* **What to work on**: Retype the data below word for word, beginning at the line that contains "The image size is (1093, 873)." and stopping after the line that contains "Looking at the image, I should click on (530, 411).".

══════════════════════════════

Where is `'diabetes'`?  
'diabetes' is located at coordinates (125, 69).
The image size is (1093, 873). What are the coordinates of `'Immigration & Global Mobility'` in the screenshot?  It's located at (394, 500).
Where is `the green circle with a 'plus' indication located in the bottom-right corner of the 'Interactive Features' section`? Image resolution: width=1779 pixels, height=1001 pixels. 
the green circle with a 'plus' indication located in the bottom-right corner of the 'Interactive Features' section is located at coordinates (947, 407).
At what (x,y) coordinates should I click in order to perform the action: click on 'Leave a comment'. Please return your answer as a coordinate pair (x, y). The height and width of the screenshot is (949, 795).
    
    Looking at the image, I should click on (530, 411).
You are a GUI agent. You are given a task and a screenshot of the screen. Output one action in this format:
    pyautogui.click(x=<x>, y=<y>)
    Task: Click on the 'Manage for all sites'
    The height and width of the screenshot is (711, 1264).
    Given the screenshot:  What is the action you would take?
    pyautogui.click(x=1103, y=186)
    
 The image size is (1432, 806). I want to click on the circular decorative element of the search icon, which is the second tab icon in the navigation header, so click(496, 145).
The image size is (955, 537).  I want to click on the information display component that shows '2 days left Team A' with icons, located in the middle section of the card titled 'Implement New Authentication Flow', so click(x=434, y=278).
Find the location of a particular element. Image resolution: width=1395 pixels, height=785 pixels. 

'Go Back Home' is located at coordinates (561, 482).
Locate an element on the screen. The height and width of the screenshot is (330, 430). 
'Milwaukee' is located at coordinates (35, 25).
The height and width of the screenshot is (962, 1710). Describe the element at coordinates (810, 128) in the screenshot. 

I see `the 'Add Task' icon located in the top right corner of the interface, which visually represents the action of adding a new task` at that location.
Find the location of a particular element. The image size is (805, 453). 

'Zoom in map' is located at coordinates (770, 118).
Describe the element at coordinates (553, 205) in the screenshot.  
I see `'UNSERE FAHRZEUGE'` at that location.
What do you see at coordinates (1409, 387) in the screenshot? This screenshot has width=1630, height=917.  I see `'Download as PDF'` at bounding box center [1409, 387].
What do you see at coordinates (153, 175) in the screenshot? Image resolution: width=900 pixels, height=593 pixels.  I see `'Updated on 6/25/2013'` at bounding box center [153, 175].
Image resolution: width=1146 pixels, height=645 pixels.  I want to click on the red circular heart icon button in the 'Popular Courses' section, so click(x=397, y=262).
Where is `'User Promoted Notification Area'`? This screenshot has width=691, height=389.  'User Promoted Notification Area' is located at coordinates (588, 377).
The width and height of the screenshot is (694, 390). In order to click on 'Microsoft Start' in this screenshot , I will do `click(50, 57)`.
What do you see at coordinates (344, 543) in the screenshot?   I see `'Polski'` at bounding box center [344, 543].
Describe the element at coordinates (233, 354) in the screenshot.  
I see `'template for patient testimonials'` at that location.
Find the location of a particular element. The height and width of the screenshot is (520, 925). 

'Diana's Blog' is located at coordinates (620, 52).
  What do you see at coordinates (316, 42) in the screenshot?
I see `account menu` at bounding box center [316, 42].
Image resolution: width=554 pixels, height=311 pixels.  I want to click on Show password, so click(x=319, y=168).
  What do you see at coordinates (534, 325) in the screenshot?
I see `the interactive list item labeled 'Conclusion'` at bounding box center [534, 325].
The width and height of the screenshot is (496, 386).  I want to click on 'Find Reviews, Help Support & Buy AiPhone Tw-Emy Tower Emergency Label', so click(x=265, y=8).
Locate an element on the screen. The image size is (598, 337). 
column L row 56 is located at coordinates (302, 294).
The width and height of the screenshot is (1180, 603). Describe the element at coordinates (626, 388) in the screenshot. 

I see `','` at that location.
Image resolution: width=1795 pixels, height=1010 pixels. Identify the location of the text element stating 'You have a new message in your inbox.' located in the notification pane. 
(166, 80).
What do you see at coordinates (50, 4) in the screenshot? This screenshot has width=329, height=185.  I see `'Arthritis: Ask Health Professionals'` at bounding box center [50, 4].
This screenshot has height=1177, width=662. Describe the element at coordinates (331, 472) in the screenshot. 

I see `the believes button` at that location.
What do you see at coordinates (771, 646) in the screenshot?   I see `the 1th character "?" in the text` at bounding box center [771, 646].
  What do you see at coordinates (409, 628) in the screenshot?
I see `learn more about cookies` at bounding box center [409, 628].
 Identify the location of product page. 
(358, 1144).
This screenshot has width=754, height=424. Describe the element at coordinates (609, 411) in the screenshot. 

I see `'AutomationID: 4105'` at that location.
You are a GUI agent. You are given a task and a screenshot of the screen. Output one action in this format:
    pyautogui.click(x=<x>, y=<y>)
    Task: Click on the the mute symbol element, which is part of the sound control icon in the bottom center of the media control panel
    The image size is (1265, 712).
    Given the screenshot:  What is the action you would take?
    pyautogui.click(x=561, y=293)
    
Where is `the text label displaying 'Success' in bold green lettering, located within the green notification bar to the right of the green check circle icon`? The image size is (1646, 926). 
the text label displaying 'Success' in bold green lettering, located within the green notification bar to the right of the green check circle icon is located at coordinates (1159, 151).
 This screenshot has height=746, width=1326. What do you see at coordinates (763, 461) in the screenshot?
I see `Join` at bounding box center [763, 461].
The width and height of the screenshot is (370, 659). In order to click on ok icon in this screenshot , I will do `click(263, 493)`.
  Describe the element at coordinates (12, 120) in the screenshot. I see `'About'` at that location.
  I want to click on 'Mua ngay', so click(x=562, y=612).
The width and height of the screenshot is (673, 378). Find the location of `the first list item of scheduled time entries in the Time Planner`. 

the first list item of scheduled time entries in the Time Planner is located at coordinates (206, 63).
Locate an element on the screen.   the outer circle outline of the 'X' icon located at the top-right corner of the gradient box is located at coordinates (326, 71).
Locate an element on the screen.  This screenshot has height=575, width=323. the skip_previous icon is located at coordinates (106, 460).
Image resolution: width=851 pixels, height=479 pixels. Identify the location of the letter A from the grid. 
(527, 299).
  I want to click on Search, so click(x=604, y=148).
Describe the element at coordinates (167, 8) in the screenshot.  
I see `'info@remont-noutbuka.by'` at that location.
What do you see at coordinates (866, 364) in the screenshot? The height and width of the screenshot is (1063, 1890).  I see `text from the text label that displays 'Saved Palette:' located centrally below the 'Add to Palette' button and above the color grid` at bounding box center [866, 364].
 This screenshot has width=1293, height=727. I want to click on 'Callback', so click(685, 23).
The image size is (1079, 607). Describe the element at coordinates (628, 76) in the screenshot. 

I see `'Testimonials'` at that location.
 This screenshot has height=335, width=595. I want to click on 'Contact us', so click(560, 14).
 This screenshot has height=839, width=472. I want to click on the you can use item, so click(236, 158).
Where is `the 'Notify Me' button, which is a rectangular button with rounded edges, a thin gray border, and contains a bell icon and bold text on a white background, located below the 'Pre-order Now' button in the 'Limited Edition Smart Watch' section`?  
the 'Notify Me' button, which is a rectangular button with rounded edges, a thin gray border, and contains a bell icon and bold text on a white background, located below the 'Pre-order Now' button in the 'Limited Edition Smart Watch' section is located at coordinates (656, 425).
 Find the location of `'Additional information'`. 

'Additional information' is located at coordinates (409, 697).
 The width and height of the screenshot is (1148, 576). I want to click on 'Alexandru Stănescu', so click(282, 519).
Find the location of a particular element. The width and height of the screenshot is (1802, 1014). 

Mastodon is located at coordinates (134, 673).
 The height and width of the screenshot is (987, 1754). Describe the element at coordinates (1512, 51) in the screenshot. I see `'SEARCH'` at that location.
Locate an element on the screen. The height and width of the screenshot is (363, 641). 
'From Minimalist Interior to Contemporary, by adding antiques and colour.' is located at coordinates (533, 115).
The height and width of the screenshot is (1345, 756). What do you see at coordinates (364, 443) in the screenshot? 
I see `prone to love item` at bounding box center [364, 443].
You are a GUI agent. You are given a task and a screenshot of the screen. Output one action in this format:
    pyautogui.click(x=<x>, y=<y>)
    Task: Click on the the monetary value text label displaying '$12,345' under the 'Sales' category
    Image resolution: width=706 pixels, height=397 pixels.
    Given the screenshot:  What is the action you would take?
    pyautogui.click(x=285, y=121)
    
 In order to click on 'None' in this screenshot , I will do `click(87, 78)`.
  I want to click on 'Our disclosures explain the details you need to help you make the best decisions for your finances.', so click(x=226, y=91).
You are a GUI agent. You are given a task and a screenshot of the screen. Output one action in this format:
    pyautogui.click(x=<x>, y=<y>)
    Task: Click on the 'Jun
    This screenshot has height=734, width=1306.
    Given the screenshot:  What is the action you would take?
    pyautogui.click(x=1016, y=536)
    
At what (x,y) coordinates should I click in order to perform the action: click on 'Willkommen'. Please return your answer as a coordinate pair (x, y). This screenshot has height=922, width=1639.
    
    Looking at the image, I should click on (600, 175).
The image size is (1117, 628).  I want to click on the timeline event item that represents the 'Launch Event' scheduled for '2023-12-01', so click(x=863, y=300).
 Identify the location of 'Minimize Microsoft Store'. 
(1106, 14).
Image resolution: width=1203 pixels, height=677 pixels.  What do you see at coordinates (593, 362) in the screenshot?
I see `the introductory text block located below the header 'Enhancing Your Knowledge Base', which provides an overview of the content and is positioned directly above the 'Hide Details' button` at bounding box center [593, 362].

══════════════════════════════

* **Solution to this task**:
The image size is (1093, 873). What are the coordinates of `'Immigration & Global Mobility'` in the screenshot?  It's located at (394, 500).
Where is `the green circle with a 'plus' indication located in the bottom-right corner of the 'Interactive Features' section`? Image resolution: width=1779 pixels, height=1001 pixels. 
the green circle with a 'plus' indication located in the bottom-right corner of the 'Interactive Features' section is located at coordinates (947, 407).
At what (x,y) coordinates should I click in order to perform the action: click on 'Leave a comment'. Please return your answer as a coordinate pair (x, y). The height and width of the screenshot is (949, 795).
    
    Looking at the image, I should click on (530, 411).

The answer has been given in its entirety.